October 12: John Beyzym, S.J., priest (1850-1912), was Ukranian-born, entered the Jesuits, and petitioned to work among the people of Madagascar who had Hansen’s disease (leprosy.) Since the lepers lived in remote shanty buildings with no windows or facilities, Beyzym worked hard to improve their living conditions, build a hospital, and a church. He died after contracting the disease. 

 

This Week in Jesuit History

 

  • October 6, 1773. In London, Dr James Talbot, the Vicar Apostolic, promulgated the Brief of Suppression and sent copies to Maryland and Pennsylvania. 
  • October 7, 1819. The death of Charles Emmanuel IV. He had been King of Sardinia and Piedmont. He abdicated in 1802 and entered the Jesuits as a brother in 1815. He is buried in San Andrea Quirinale in Rome. 
  • October 8, 1871. The Great Chicago Fire. Most of the city was destroyed, but it missed Holy Family, the Jesuit parish, as the fire turned north thanks to the prayers of Fr. Arnold Damen.
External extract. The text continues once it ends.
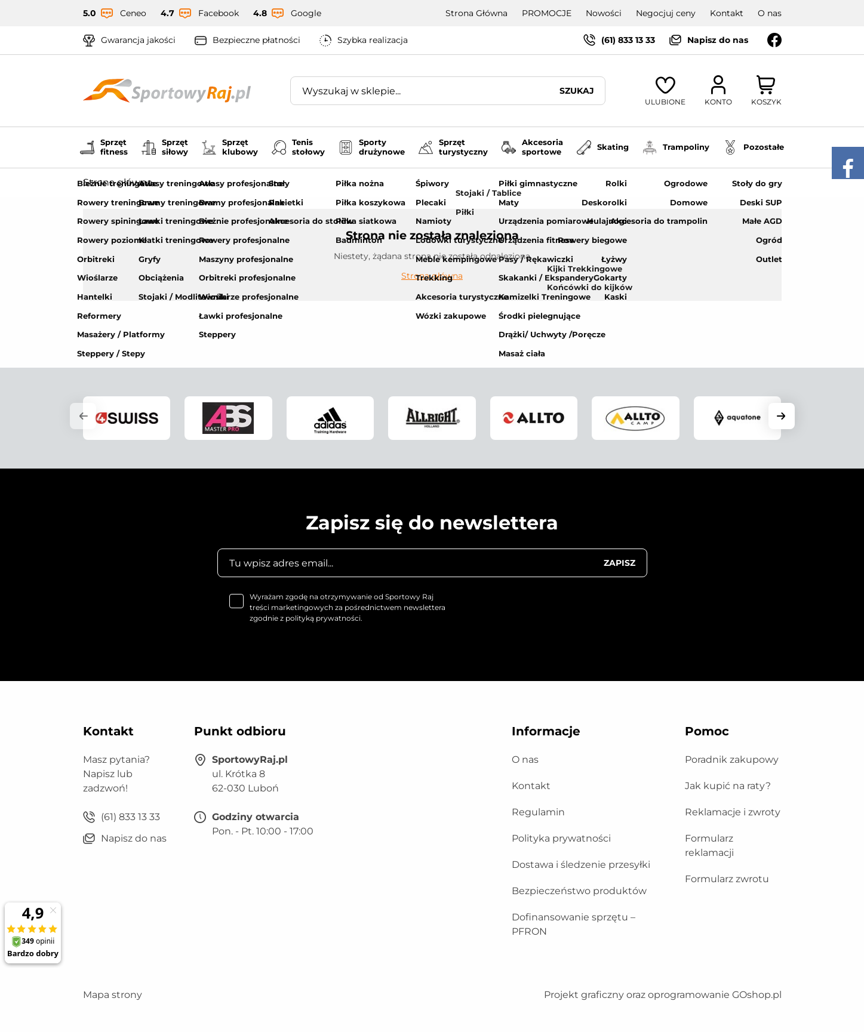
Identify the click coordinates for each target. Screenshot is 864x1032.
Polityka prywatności (561, 838)
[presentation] (556, 615)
The fire lasted three days; 250 were killed. 
  • October 9, 1627. Jansenius left Louvain for Salamanca to foment antipathy against the Jesuits and thus prevent Philip IV from giving the Society a large college in Madrid. The theological faculty at Salamanca were hostile to the Society. 
  • October 10, 1806: The first novitiate of the Maryland Mission opened as ten novices began their Long Retreat under the direction of Fr. Francis Neale (himself a novice who had entered the Jesuits that day.) 
  • October 11, 1688: King Louis XIV forbade all correspondence and interchange between the French Jesuits and Fr. Thyrsus Gonzalez, the Spanish General Superior of the Society. 
  • October 12, 1976: The murder in rural Brazil of Joao Bosco Burnier, SJ, who was shot and killed by soldiers for protesting the torture of two poor women.